Imagino
que o homem desde que começou a andar erguido e conseguiu ter tempo
livre para dar trabalho especulativo ao seu cérebro, uma das coisas
em que reparou e perante a qual lamentou da sua inépcia, foi a das
mudanças climatéricas. Bem pensou em se agasalhar melhor, em
procurar abrigo em grutas e utilIzar o fogo, a sua grande descoberta
tecnológica, para se aquecer.
Os
anos foram passando, as décadas, séculos, milénios continuaram
inenterruptamente e as meditações avançaram para ambitos cada vez
mais afastados das necessidades mais imediatas, Muitas cabeças
buliram em fervura tumultuosa tentando descobrir novos problemas, para depois imaginar soluções. E,
por outro lado, o progresso da linguagem parecia imparável, dado o
seu carácter apelativo, incitador ao discurso dedicado a ouvintes e
a justificar convívios sob as mais diversas motivações.
Os
gestores das sucessivas ditaduras, que se criaram no seio da
sociedade, viram que estas, inicialmente inócuas, reuniões de seres
em comunicação verbal e visual eram
um perigo para a manutenção do seu esquema de poder. Os grupos eram, sem dúvida, um grande perigo em potência, que convinha
eliminar com persistência.
E
assim se gerou o serviço de denunciantes sigilosos e a consequênte
perseguição, ou até de eliminação, dos díscolos. Conseguiram
travar, até certo ponto, a vocação contestatária da maior parte
da população, mais devido ao medo que geraram, dado que, excepto os
mais empenhados na guerra subterrânea, ninguém se podia considerar
livre de ser denunciado, apesar de saber não ter cometido nenhuma
falta. Os carrascos aplicavam aquele “sábio” preceito que diz:
Quando chegares a casa dá uma tareia á tua mulher, mesmo
que não vejas razão para tal. Ela sabe porque lhe bates.

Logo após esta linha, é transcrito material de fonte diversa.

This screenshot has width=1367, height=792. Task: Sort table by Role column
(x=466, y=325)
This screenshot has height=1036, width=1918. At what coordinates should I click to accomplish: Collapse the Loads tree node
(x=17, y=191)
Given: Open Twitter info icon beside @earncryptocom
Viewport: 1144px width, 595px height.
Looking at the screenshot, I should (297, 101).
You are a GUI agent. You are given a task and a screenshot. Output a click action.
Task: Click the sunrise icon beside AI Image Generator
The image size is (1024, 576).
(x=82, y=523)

É o método de prevenção mais antigo, e dizem que eficaz.
Apesar
de todas as acções repressivas continuou a existir a necessidade
humana de manter um diálogo presencial,
nem que a temática ficasse restrita a banalidades no estilo do falso
desporto para as bancadas. Mesmo nestas tertúlias que se podiam
considerar de inofensivas, estavam colocados os bufos prontos a
denunciar qualquer desvio inaceitável. E isso permaneceu assim até
ontem.
Hoje
os
contactos verbais e visuais, em simultaneidade, quase que
desapareceram. Tudo
foi substituído “eficazmente”, e com uma adesão cada vez mais
generalizada, pela comunicação electrónica, que só não é tão
instantânea como se julga devido a que, pela acumulação contínua
de solicitações, chega a originar decalagens mais potentes do que
no esquema de comunicação anterior.
Ganhamos
ou perdemos?
A
meu ver, perdemos muito mais do que ganhamos, pois a possibilidade de
comunicar assertivamente comporta não só a voz, mas também a
gesticulação, mais a instintiva mímica facial. Sem esquecer a
possibilidade de interpelação imediata, além da voluntária
cedência de pareceres em favor de um entendimento comum. A
eléctrónica matou a necessidade e capacidade humana de conseguir
entendimentos efectivos. Tudo
é virtual e mais fácil de vigiar
do que o ter que colocar meios humanos em cafés e outros locais de
reunião.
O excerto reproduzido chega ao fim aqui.